> [Prompt]:
Rewrite the stretch of the problem description from "The description of" through "is less than 1.", switching every "startValue" to "initialValue".
>> start Text section
The description of the problem

Given an array of integers nums, you start with an initial positive value startValue.
In each iteration, you calculate the step by step sum of startValue plus elements in nums from left to right.
Return the minimum positive value of startValue such that the step by step sum is never less than 1.

example:

Input: nums = [-3, 2, -3, 4, 2]
Output: 5
Explanation: if you choose startValue = 4, in the third iteration your step by step sum is less than 1.

The intuition for this

1. suppose the tempory summarization is sum
2. we get the iterative formula: $startValue-sum\ge 1$
3. therefore we just find the greatest value in sums composed by $1-tempSum$

The codes for this

#include <vector>
#include <iostream>
using namespace std;
class Solution {
    
public:
    int minStartValue(vector<int>& nums) {
    
        int res;
        vector<int> sums;
        for (int i = 0; i < nums.size(); i++) {
    
            int sum = 0;
            for (int j = i; j>=0; j--) {
    
                sum += nums[j];
            }
            sums.emplace_back(1 - sum);
        }
        res = *max_element(sums.begin(), sums.end());
        return res > 0 ? res : 1;
    }
};
int main()
>> end Text section
>> start Raw data
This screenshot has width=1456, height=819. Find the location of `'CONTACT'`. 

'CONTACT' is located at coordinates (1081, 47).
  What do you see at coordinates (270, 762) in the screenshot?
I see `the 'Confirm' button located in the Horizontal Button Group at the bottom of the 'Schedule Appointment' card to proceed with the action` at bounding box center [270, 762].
>> end Raw data
> [Correct response]:
The description of the problem

Given an array of integers nums, you start with an initial positive value initialValue.
In each iteration, you calculate the step by step sum of initialValue plus elements in nums from left to right.
Return the minimum positive value of initialValue such that the step by step sum is never less than 1.

example:

Input: nums = [-3, 2, -3, 4, 2]
Output: 5
Explanation: if you choose initialValue = 4, in the third iteration your step by step sum is less than 1.